Industrie sieht EU-Vorschlag zu Gas-Preisdeckel kritisch

8. September 2022, Wien/Kiew (Kyjiw)/Moskau
Die Industriellenvereinigung ist mit den Plänen nicht zufrieden
 - Lubmin, APA/AFP

Der Vorschlag der EU-Kommission für einen Preisdeckel für Importe von russischem Gas stößt in der heimischen Industrie auf Unmut. Die Industriellenvereinigung (IV) fürchtet, dass eine solche Maßnahme „de facto ein Importstopp für russisches Gas durch die Hintertür“ darstelle. Auch die Papierindustrie pocht darauf, Gas weiterhin von Sanktionsmaßnahmen gegen Russland auszunehmen, um den Wirtschaftsstandort zu schützen.

„Dementsprechend rät die IV der österreichischen Regierung dazu, am Freitag ebenfalls eine klare Position gegen das vorgeschlagene Quasi-Gasembargo zu beziehen“, heißt es in einer Aussendung vom Mittwoch. Auch die von der EU angedachte Abschöpfung von „Übergewinnen“ sieht die IV kritisch, „da unnötig Zeit verloren ginge.“ In vielen Branchen spitze sich die Lage für die Unternehmen bereits zu, daher brauche es rasche Lösungen.

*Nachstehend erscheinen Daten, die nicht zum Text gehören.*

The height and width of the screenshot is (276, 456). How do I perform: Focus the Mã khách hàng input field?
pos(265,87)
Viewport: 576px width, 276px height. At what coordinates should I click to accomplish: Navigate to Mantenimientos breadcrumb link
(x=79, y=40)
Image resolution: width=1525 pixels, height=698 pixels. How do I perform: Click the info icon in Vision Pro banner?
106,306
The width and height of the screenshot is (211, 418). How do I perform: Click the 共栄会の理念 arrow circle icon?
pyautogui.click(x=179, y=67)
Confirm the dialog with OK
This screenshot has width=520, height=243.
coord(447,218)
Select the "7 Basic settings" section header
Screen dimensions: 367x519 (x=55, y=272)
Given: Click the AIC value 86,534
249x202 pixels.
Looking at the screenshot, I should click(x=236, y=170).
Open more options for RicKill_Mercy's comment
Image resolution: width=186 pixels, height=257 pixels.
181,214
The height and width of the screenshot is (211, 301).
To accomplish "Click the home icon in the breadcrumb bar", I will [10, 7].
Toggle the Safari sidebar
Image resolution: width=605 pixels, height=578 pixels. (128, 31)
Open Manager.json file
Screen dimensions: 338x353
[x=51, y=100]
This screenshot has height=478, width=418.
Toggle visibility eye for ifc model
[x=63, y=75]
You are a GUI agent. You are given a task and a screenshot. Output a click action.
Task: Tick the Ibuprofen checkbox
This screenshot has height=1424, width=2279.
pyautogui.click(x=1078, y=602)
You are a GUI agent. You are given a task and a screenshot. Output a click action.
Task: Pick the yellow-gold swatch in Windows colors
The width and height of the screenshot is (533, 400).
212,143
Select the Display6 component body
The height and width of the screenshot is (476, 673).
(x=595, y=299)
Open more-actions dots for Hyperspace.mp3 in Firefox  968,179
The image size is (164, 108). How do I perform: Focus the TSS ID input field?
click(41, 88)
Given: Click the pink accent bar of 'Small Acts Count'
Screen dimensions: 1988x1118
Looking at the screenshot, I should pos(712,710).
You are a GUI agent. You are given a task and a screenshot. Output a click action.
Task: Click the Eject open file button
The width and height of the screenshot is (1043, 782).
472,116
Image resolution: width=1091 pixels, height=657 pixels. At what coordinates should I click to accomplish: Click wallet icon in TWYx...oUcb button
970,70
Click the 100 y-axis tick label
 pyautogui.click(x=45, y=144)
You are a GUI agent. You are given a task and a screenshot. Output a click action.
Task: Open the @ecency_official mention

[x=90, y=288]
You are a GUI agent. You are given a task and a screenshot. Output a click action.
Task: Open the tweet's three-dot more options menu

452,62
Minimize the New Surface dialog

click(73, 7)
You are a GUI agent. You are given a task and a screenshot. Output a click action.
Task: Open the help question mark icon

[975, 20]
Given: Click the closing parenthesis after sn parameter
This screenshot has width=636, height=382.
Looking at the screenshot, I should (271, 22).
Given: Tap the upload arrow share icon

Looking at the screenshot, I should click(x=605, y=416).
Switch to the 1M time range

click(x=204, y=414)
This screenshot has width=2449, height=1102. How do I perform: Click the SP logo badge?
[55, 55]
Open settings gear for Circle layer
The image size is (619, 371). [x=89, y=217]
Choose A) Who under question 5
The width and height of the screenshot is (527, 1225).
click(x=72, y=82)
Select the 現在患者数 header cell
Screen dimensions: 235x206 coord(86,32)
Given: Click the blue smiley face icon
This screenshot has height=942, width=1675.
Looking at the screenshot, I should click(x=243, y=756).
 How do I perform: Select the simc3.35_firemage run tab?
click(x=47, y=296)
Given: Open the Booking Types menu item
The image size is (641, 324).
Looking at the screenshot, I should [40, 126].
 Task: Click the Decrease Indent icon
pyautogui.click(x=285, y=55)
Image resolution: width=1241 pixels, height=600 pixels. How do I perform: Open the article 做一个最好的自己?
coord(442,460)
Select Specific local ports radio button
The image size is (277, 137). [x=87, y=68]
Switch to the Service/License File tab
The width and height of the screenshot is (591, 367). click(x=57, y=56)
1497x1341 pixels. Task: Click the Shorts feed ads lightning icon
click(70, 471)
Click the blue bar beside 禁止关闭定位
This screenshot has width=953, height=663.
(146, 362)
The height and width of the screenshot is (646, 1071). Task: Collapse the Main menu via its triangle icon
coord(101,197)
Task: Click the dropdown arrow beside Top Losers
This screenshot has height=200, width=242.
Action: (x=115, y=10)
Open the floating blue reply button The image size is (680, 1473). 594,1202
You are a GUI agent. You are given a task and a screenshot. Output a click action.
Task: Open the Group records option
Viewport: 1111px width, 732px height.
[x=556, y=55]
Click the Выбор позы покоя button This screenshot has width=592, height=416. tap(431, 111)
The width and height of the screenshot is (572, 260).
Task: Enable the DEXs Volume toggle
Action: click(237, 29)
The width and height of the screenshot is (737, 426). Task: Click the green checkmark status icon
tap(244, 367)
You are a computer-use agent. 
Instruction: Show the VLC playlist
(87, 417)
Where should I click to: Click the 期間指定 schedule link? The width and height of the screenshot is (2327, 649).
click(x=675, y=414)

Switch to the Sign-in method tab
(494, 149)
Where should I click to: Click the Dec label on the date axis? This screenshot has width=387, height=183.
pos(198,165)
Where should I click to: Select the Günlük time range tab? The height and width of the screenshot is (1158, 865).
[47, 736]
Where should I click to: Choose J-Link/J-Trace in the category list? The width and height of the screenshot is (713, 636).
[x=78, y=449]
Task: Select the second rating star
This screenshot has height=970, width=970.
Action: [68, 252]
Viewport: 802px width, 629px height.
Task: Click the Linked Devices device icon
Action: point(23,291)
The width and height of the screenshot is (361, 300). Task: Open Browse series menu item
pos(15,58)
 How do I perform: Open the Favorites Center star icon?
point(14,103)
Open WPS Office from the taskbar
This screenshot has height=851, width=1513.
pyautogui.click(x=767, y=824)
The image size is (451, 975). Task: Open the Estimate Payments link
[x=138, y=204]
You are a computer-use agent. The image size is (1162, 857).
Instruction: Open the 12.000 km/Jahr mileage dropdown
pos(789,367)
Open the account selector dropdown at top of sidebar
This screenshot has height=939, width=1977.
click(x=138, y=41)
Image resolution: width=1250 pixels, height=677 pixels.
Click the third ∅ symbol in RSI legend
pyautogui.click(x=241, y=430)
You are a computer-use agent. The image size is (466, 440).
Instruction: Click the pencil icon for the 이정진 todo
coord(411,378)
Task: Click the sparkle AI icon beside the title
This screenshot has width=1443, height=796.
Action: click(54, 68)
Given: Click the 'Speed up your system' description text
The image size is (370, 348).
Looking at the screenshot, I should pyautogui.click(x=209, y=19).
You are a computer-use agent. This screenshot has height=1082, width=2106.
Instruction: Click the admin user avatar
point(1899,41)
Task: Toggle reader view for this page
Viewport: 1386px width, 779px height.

Positiver sieht die IV die Ideen der tschechischen Ratspräsidentschaft. Diese schlägt eine gesamteuropäische Subvention von Gas für die Stromerzeugung sowie eine vorübergehende Aussetzung der CO2-Bepreisung im Emissionshandel vor. Zweiteres wäre „unmittelbar und punktgenau für die am meisten betroffenen Unternehmen wirksam“, so die IV. Weiters spricht sich die IV für eine Anpassung der europäischen Beihilferegeln aus. Damit könnte die Kostenbelastung für alle betroffenen Branchen und solche, die im internationalen Wettbewerb stehen, etwas abgefedert werden.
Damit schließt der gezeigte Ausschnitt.